This section of the course is designed to explain the new criteria and guidelines for developing social stories as described by Carol Gray (2010). It is important to understand the development of social stories as they are a frequently used intervention for children with ASD.

2. The Theoretical Basis for Social Stories

This section of the course examines the theoretical basis for the use of social stories for children with autism. The presenters will examine theoretical explanations for autism including theory of mind deficits, weak central coherence, and deficits in executive function and how the use of social stories might address each of these deficit areas.

3. Key Recommendations for Developing a Social Story

In this section of the presentation, the key components for developing a social story will be reviewed. A sample social story will be provided with an explanation of the components. Examples of social stories that are ineffective teaching tools and do not represent what is intended will be contrasted with an effective social story. It is important that clinicians know the key components for writing an effective social story that can lead to generalized learning about what to expect and what to do in social situations.

4. The Empirical Support for Social Stories and Directions for Future Research

This section of the course examines the empirical evidence for the use of social stories for children with autism. The current research highlights the benefits of social stories in reducing undesired behavior, increasing communication skills and promoting social skills will be presented. Participants will also learn about the limitations in the current research.

5. Developing a Social StoryTM

This section of the course gives participants an opportunity to experience the evaluation of a social story developed in response to the needs of a 12-year old girl with autism. An original social story developed by a clinician will be presented. The presenters will then walk through the components of an effective social story (e.g., having an introduction, body and conclusion, assessing tone, examining appropriateness of the visual supports included, etc.) making changes that follow the guidelines for creating meaningful social stories. This section will end with a new social story incorporating the recommended changes.

[Data excerpts]
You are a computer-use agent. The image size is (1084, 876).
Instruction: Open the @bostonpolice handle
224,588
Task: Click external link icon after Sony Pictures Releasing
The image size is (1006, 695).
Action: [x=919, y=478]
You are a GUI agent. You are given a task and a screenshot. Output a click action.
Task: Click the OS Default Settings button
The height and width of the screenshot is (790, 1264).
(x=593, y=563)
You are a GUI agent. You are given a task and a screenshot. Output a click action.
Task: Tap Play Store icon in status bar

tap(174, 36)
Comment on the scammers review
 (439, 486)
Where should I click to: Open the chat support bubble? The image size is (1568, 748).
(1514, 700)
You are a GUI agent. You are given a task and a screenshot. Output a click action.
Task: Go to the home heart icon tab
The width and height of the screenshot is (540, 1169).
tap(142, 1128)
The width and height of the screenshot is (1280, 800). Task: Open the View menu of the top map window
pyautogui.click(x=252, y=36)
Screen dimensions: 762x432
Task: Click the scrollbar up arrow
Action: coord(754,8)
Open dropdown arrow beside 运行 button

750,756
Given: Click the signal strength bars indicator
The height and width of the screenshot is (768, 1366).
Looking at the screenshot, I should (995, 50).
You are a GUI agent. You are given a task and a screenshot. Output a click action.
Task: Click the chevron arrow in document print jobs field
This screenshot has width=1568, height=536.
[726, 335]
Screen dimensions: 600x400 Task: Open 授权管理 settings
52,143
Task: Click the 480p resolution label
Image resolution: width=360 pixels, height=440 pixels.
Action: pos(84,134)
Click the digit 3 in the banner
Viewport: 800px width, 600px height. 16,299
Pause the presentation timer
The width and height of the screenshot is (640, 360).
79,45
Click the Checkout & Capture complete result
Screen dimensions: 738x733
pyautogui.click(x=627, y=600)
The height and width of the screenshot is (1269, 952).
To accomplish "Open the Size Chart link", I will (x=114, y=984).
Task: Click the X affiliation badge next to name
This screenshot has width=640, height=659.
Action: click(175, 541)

### Activities
1. Answer these questions using the social stories course outline:
(a) Whose criteria and guidelines for developing social stories does the first section explain, and from what year?
(b) Which theoretical explanations for autism do the presenters examine?
(c) How old is the girl whose needs prompted the social story evaluated in the final section?
2. Return the stretch of the social stories course outline from "3. Key Recommendations" through "in social situations.".
3. Translate this sentence from the social stories course outline into Spanish: "A sample social story will be provided with an explanation of the components."

### Solutions for each task
1.
(a) Carol Gray (2010).
(b) Theory of mind deficits, weak central coherence, and deficits in executive function.
(c) 12 years old.

2.
3. Key Recommendations for Developing a Social Story

In this section of the presentation, the key components for developing a social story will be reviewed. A sample social story will be provided with an explanation of the components. Examples of social stories that are ineffective teaching tools and do not represent what is intended will be contrasted with an effective social story. It is important that clinicians know the key components for writing an effective social story that can lead to generalized learning about what to expect and what to do in social situations.

3. Se proporcionará un ejemplo de historia social con una explicación de los componentes.